Saved entries
◆ ◆ ◆ ◆ ◆ ◆ ◆
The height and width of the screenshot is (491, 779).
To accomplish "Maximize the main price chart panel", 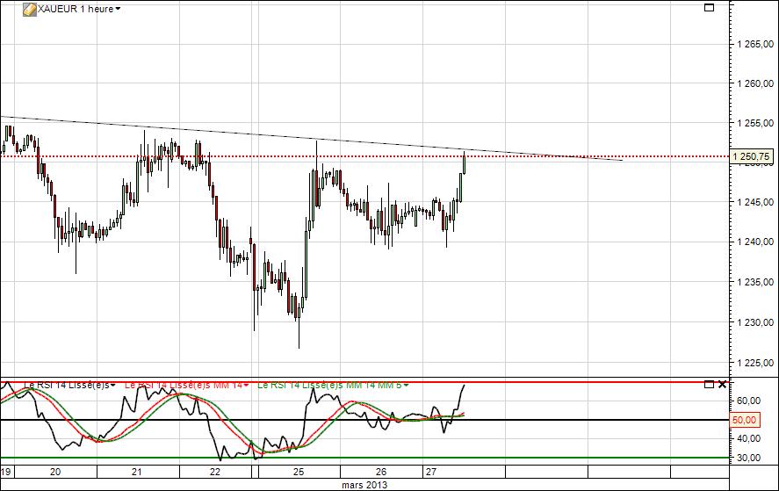I will coord(709,8).
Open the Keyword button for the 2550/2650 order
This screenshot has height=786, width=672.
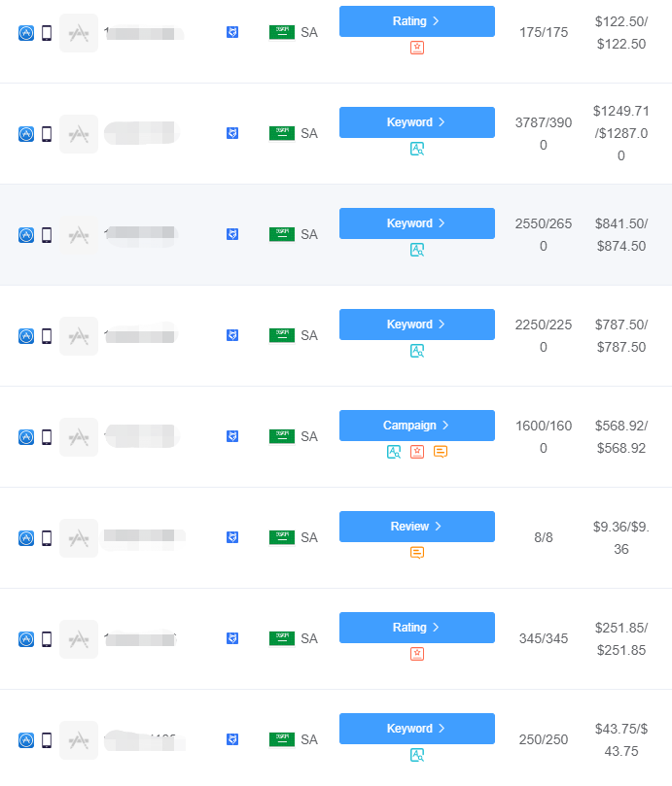tap(417, 223)
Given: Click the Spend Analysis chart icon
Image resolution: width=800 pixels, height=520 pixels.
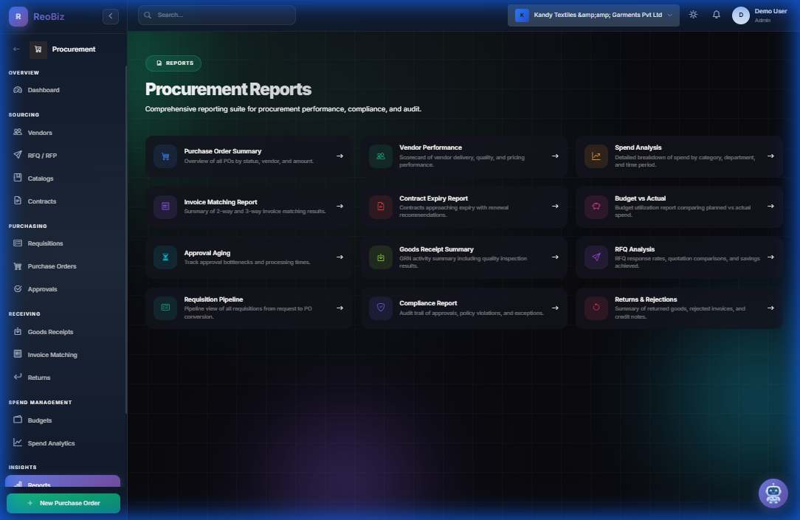Looking at the screenshot, I should coord(595,156).
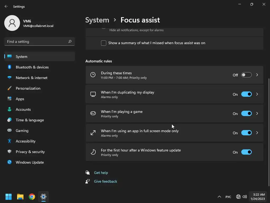Click the search magnifier in Find a setting
The height and width of the screenshot is (203, 270).
[x=70, y=41]
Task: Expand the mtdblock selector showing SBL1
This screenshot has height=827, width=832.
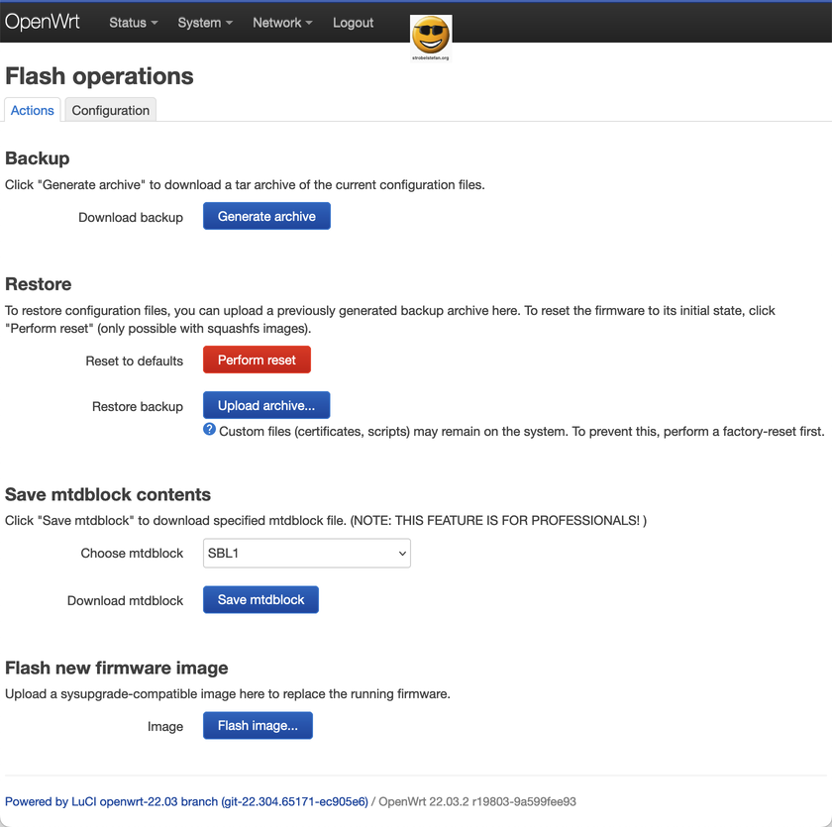Action: click(x=307, y=554)
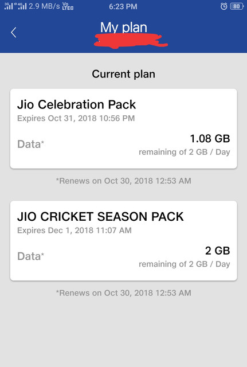
Task: Tap the 1.08 GB remaining data value
Action: pyautogui.click(x=210, y=139)
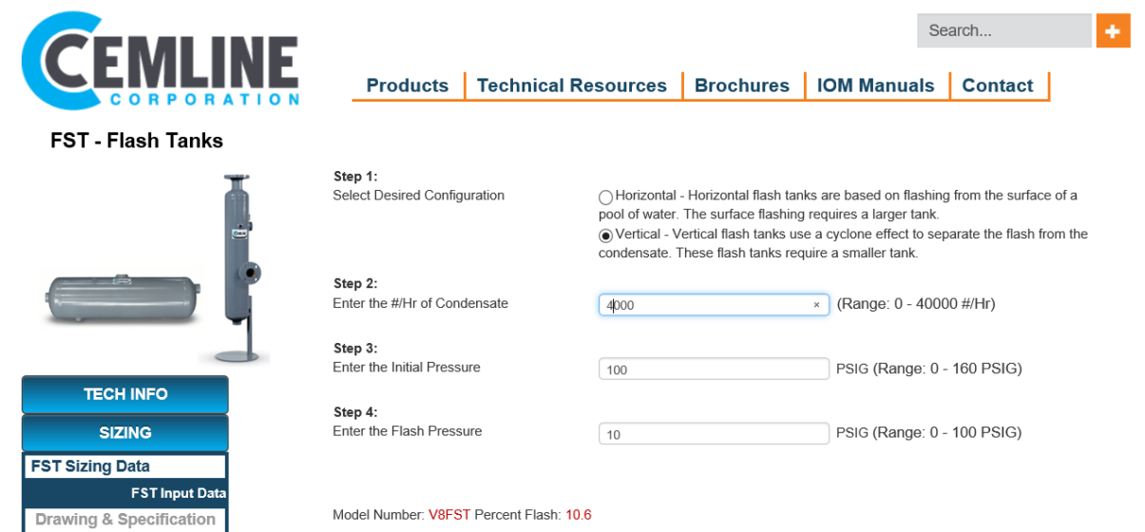The image size is (1145, 532).
Task: Expand the TECH INFO section
Action: (x=124, y=394)
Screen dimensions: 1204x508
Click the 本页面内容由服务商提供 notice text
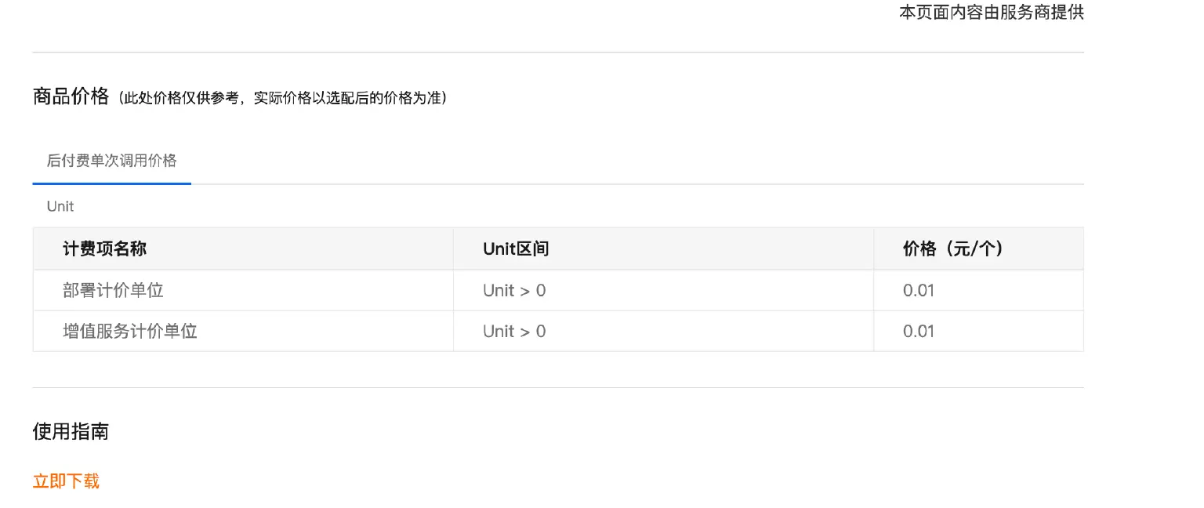point(991,12)
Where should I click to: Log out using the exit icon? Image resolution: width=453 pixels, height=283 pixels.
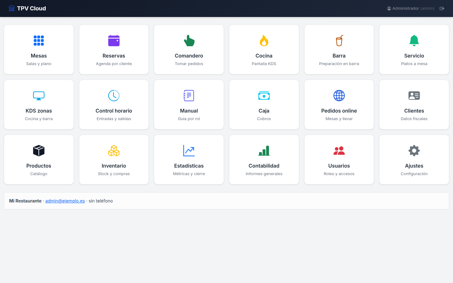coord(442,8)
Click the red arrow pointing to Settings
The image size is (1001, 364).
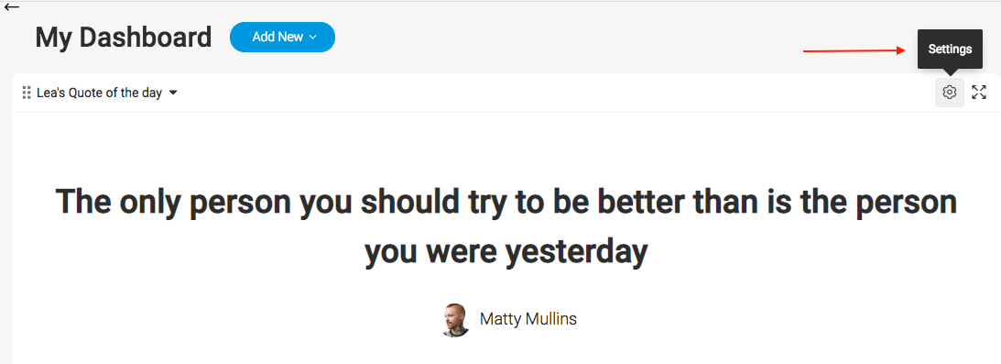coord(854,50)
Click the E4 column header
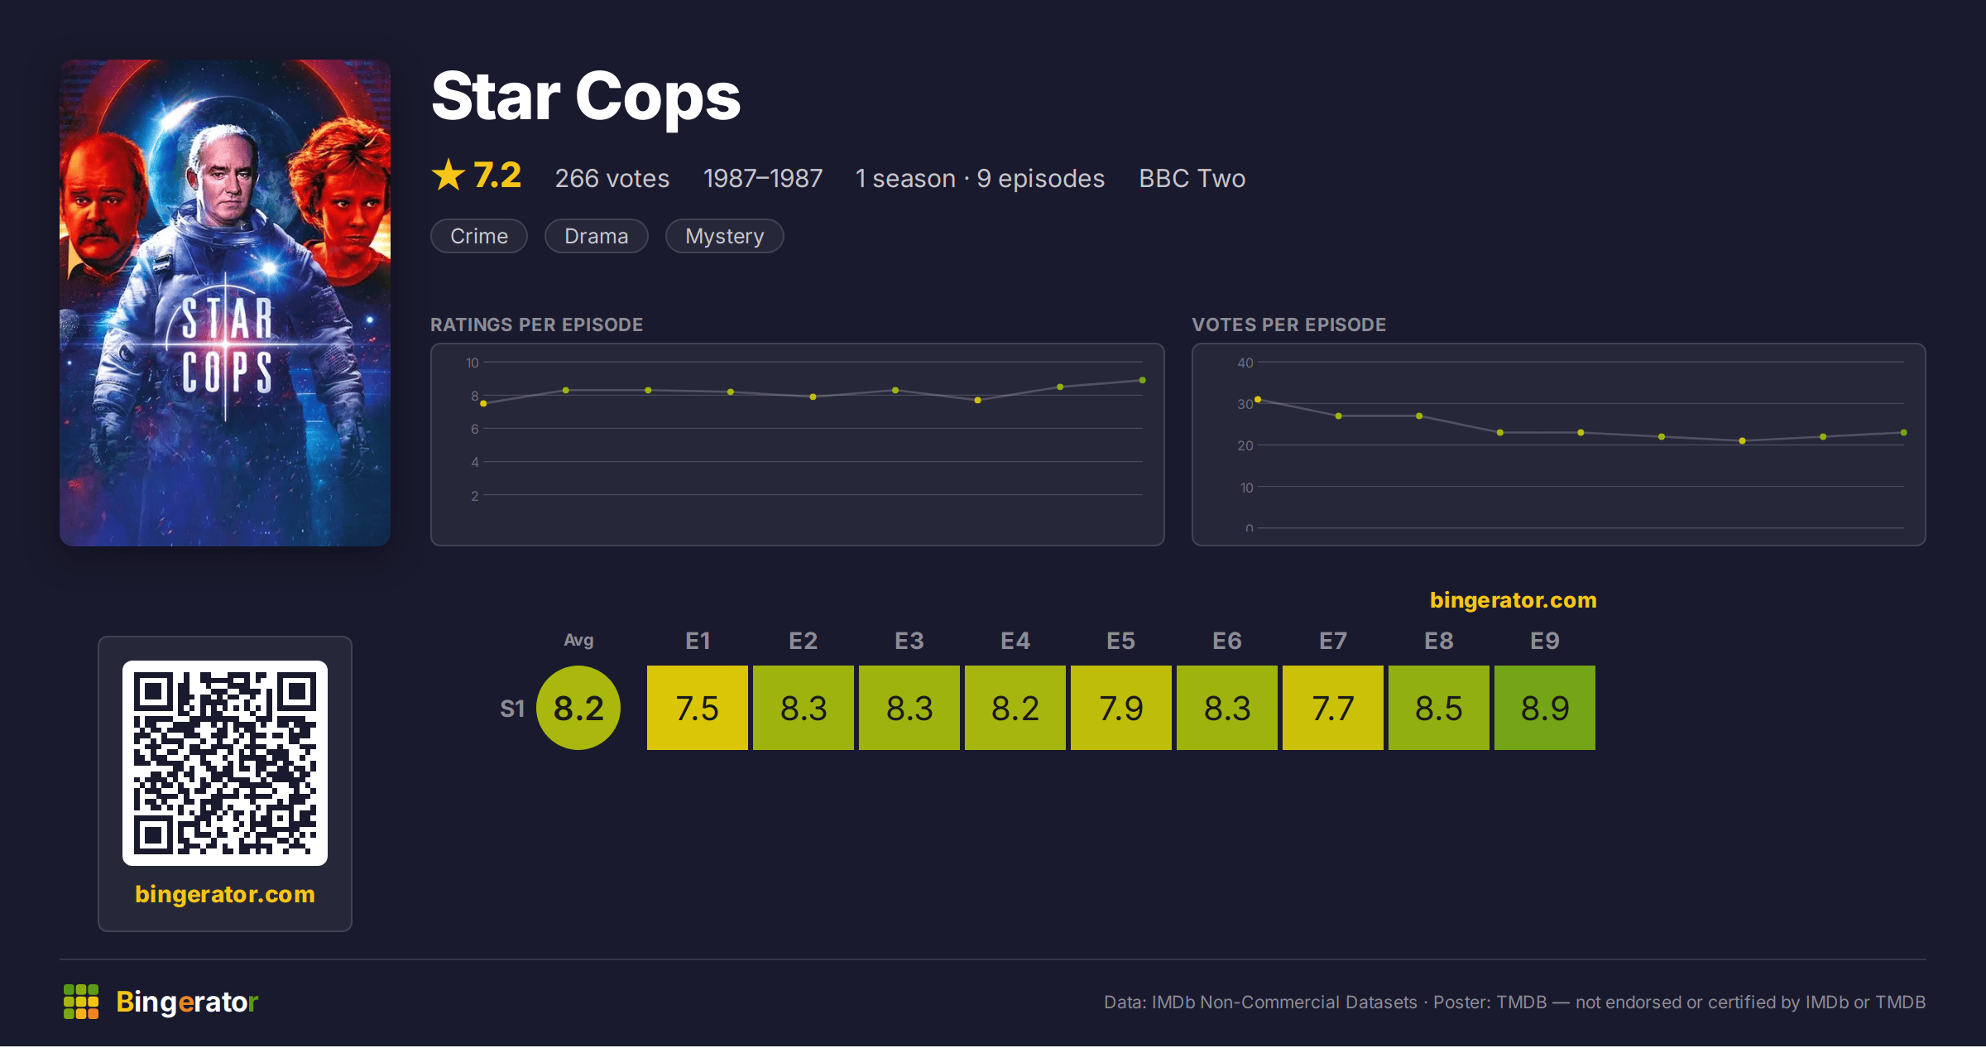 point(1015,641)
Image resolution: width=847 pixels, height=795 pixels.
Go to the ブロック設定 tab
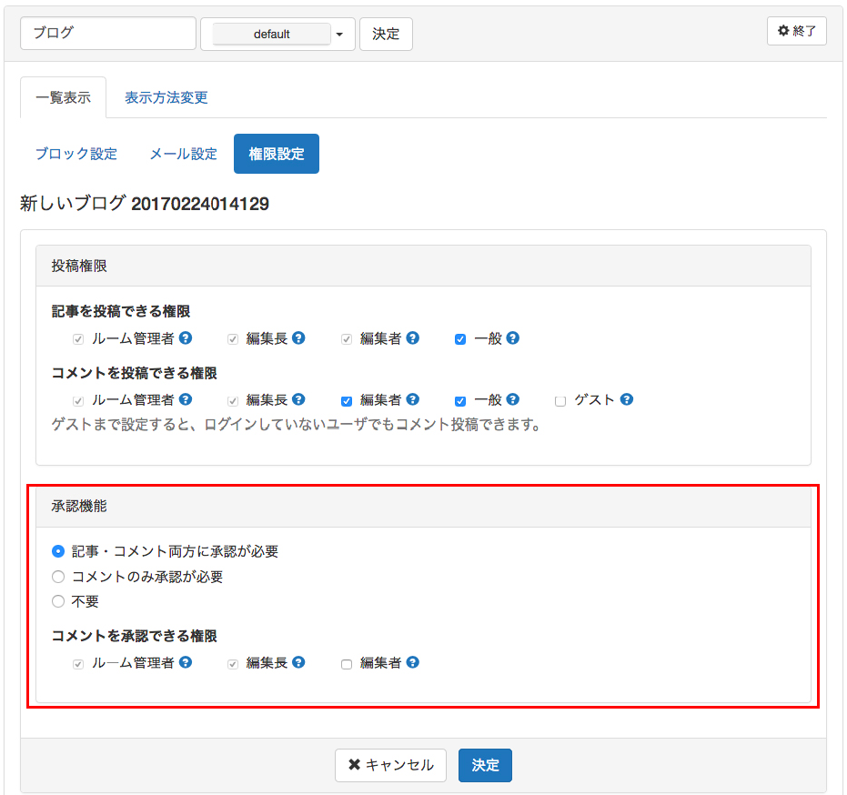pos(76,154)
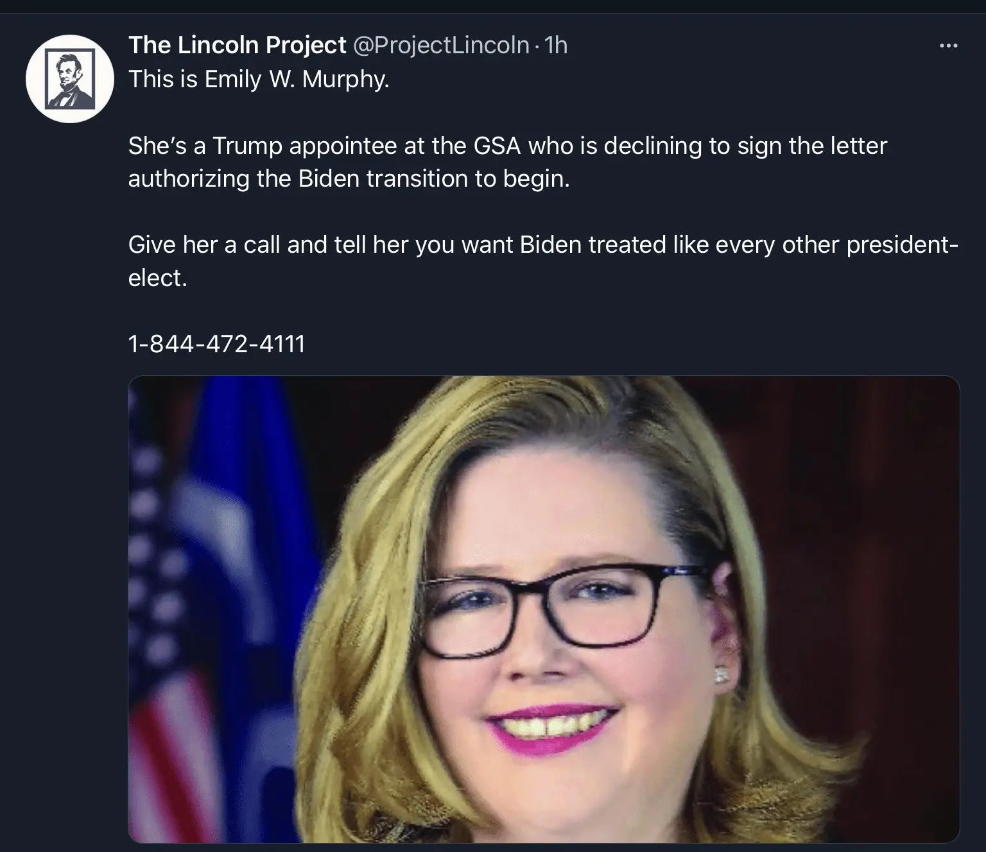This screenshot has height=852, width=986.
Task: Click the paragraph about the GSA appointee
Action: (507, 162)
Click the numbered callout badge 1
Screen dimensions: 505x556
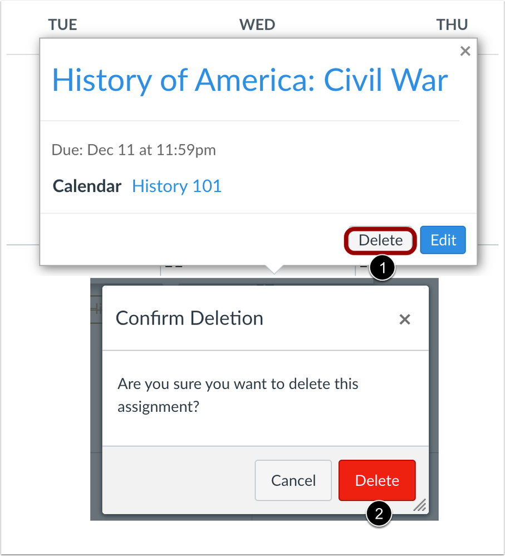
◆ ◆ ◆ ◆ ◆ ◆ ◆
Using the data above, copy each line that contains "dimensions".

Screen dimensions: 1204x508
Screen dimensions: 505x556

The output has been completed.